Las opiniones e imágenes de este artículo son responsabilidad directa de su autor.

Con mucho, el terremoto de 1976 es uno de los eventos más importantes de mi vida. Confusión, miedo, el hamaqueo de la tierra, los gritos de la gente, el llanto disperso, el aullido de los perros, la oscuridad. Ruinas por doquier, la incertidumbre del futuro y lo que este nos depararía después de aquel apocalipsis. Nuestro universo se rompió, irremediablemente, aquella ya lejana fecha. La sensación de seguridad, la certeza de que estando en tu casa no puede sucederte absolutamente nada malo, es una utopía que nos acompañará a todos los protagonistas de la calamidad.
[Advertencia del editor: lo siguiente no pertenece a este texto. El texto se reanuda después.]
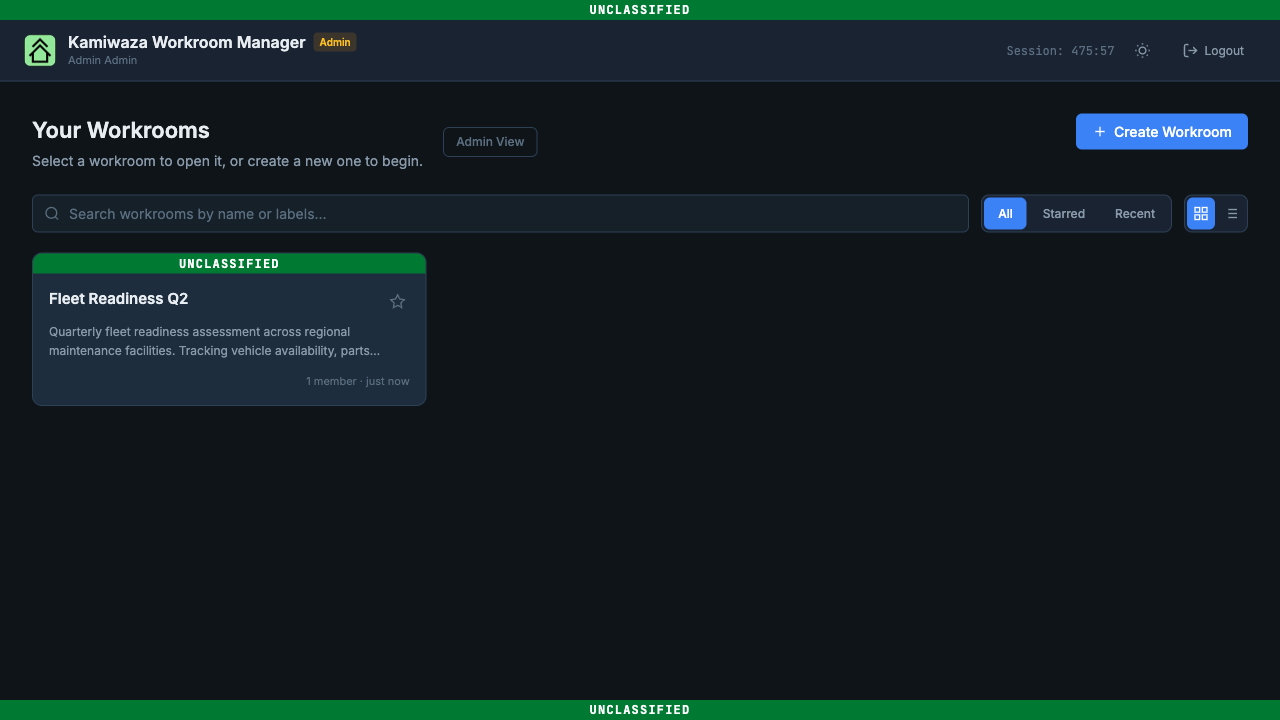Switch to grid view layout
1280x720 pixels.
tap(1201, 214)
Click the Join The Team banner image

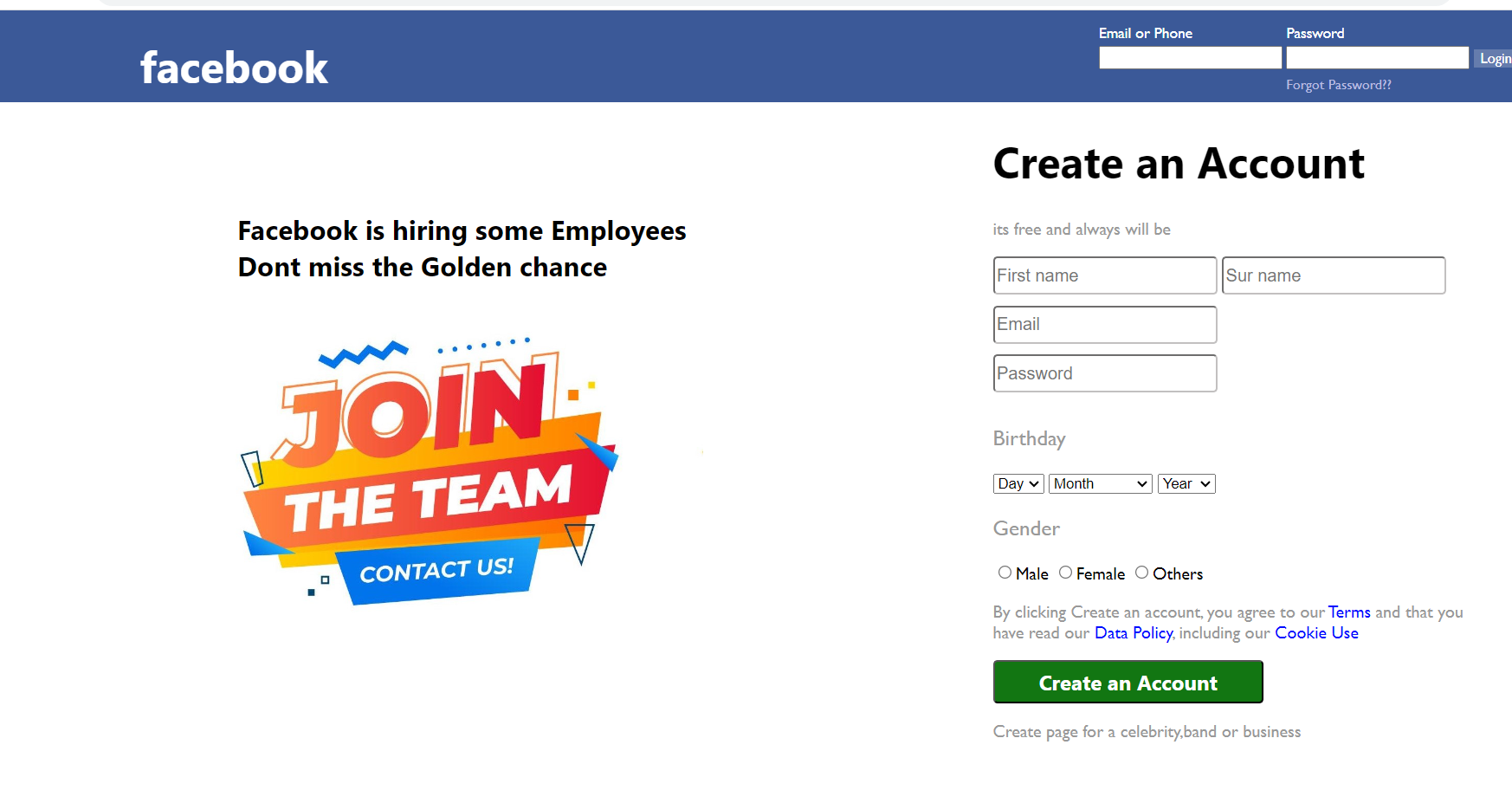(430, 472)
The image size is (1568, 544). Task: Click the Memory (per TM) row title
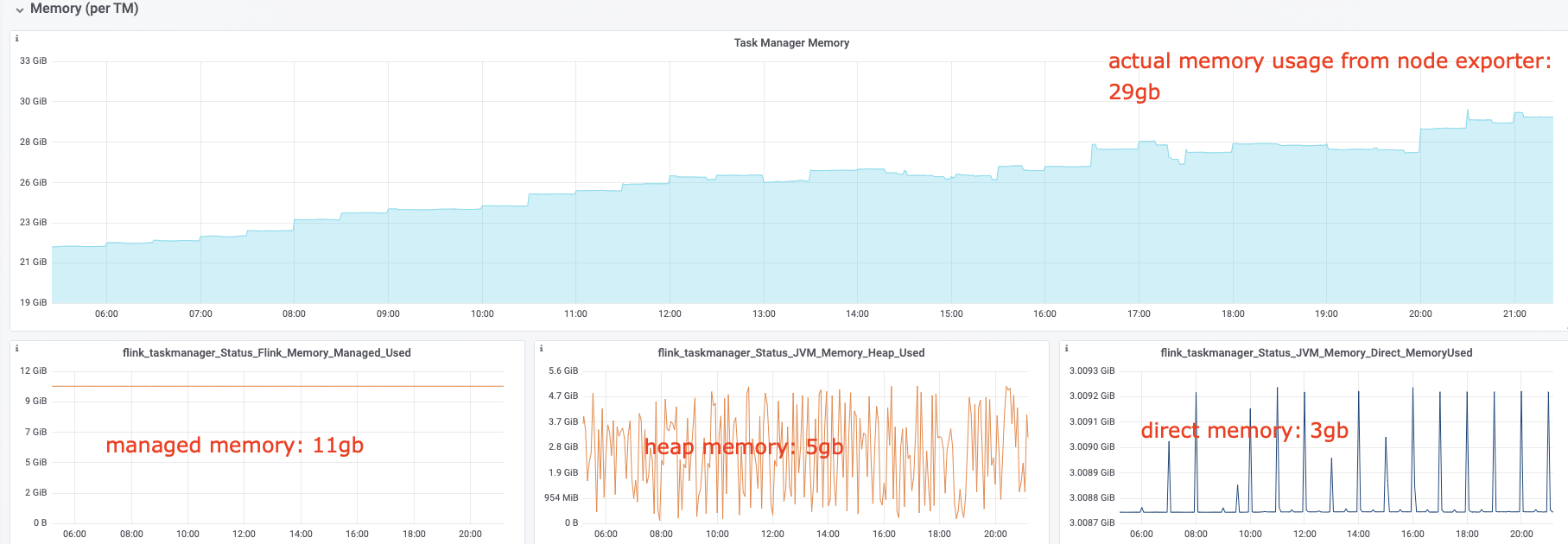coord(84,9)
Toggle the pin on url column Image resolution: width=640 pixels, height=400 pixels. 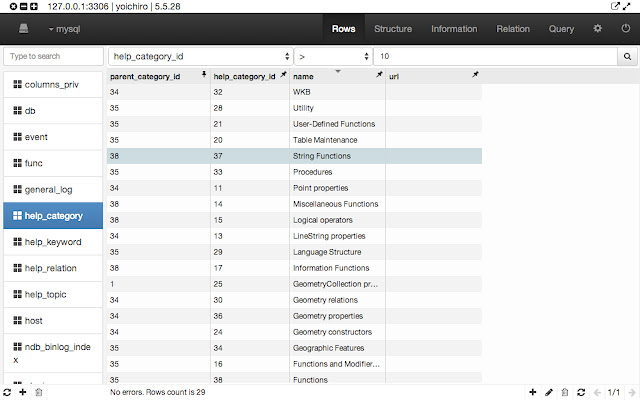click(475, 75)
En las redes sociales anda circulando un reportaje, de aquellos aciagos días de febrero, que retrata con un realismo cruel lo que vivimos los guatemaltecos esa madrugada del 4 de febrero. La mano de la muerte asoló la República y se robó, a su paso, las vidas que encontró en el camino. Según el documento gráfico, hubo localidades en donde la pérdida fue total. Las imágenes, aunadas al hedor de la muerte, taladrando en la memoria sensorial del tiempo despiertan brutalmente aquellas visiones de indefensión. Veintidós mil almas, oficialmente, representan un universo más grande de orfandad, viudez y dolor inconmensurables. No hay palabras que describan aquel desastre y la infinidad de espectros que magullaron las certidumbres de tantas personas. No había plan “b”, o le hacías ganas o te ibas de Guatemala. No había opción. 
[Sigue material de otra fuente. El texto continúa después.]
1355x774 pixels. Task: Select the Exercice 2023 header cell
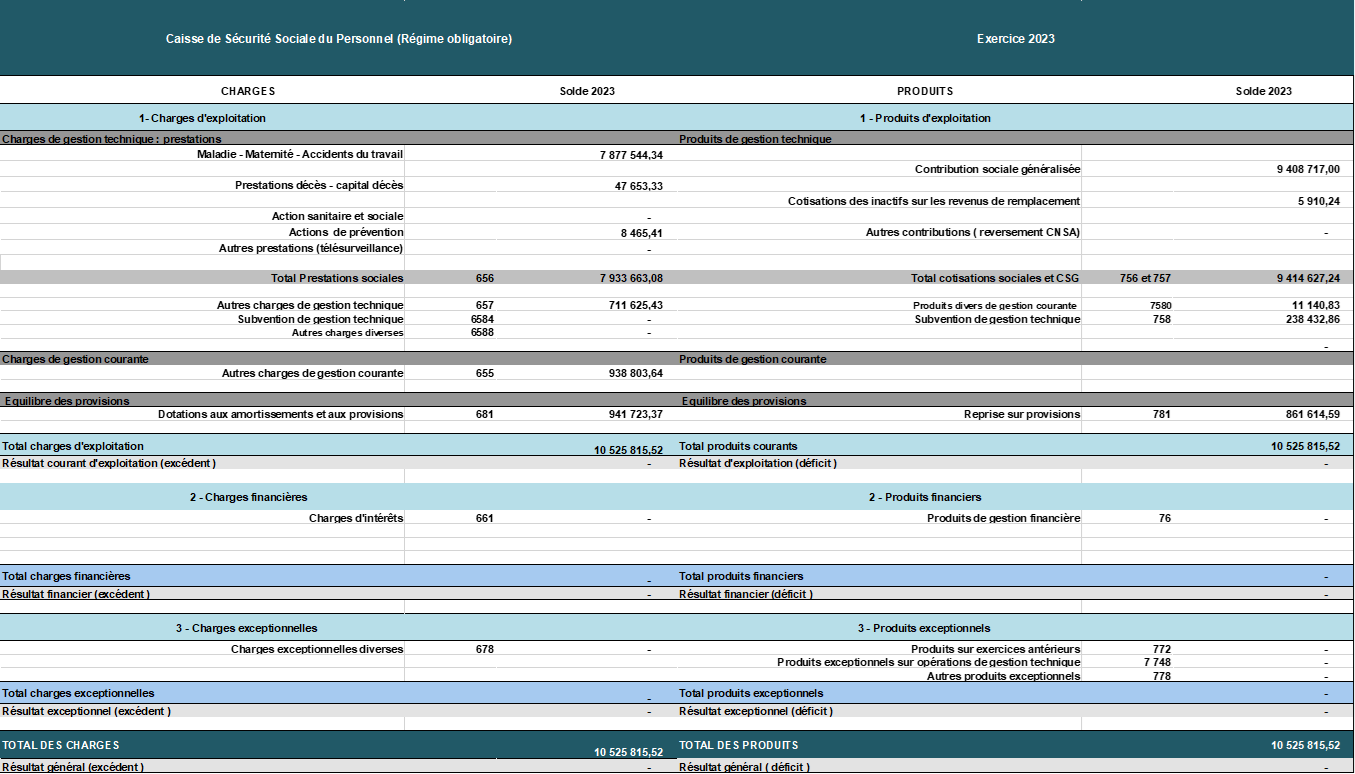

Centenares de historias que hoy ya ni siquiera son un recuerdo matizan el color de esa época. Una, la de aquel hombre que salió de casa pasadas las tres de la mañana para ver por qué cacareaban las gallinas desesperadas y que, minutos después, se trasformó en el único superviviente de su localidad. Otro, el de los ladrones que se robaron el ropero de una casa derruida con la abuela amortajada en su interior. O los vecinos que salvaron la vida porque los muebles antiguos sostuvieron el techo que se desplomó sobre sus cabezas. Grietas, árboles caídos; la carencia de víveres, agua potable, techo, ropa limpia… Nuevas topografías definieron espacios entrañables a la memoria. 
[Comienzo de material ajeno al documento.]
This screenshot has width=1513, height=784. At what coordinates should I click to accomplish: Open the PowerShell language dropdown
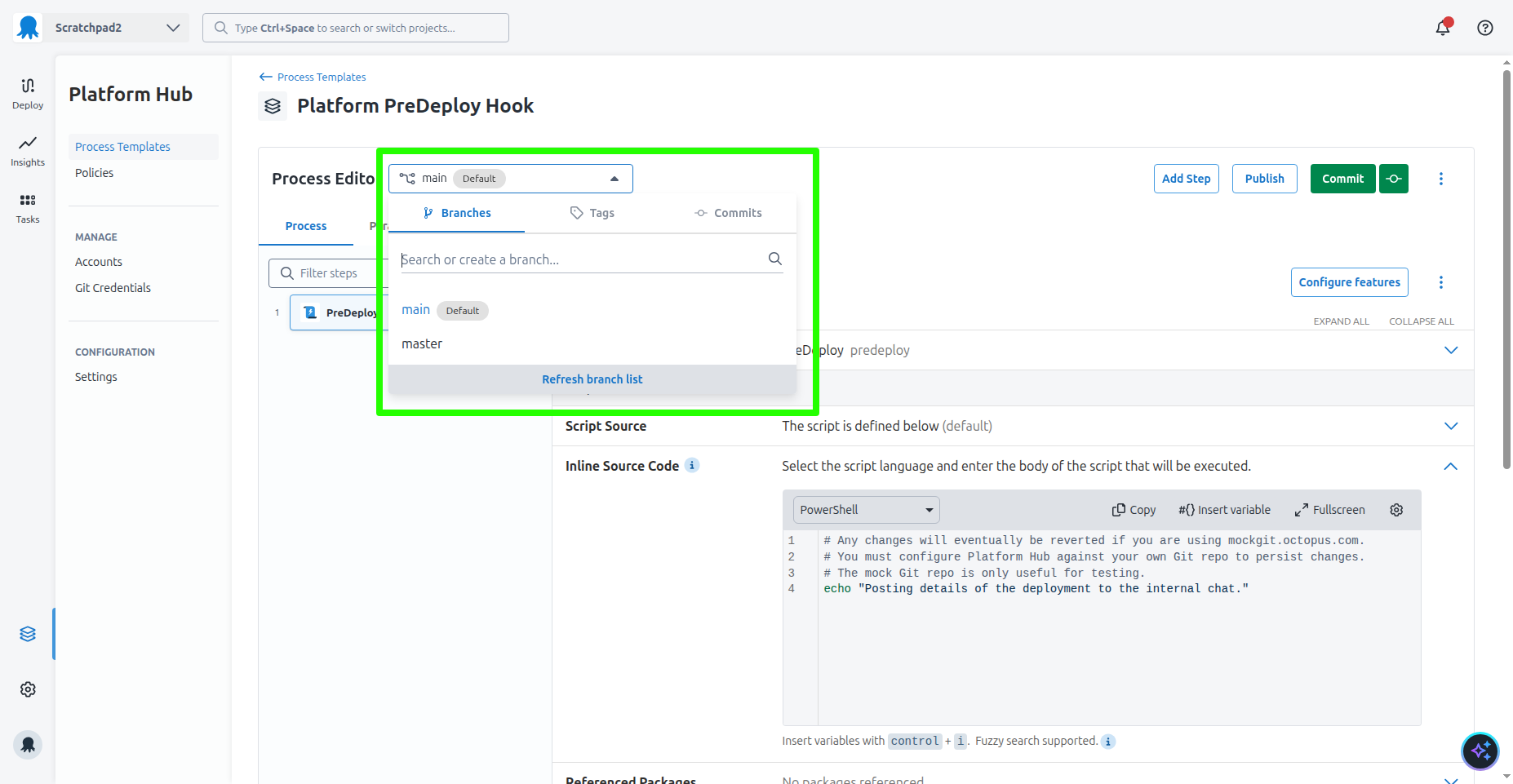pos(866,510)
De aquel año hay que rescatar la solidaridad de la gente. La fuerza del guatemalteco para surgir de entre las ruinas y levantar un país que, herido de muerte, supo sanar con entereza sus heridas. El tiempo ha pasado y las nuevas generaciones de chapines no tienen la mínima idea de lo que una catástrofe de estas dimensiones puede determinar en su futuro. El ciclo pareciera estar anunciando que algo se avecina. 

Usted, querido lector… 

¿Estaría preparado para enfrentar el “Armagedón” si este le sale al paso?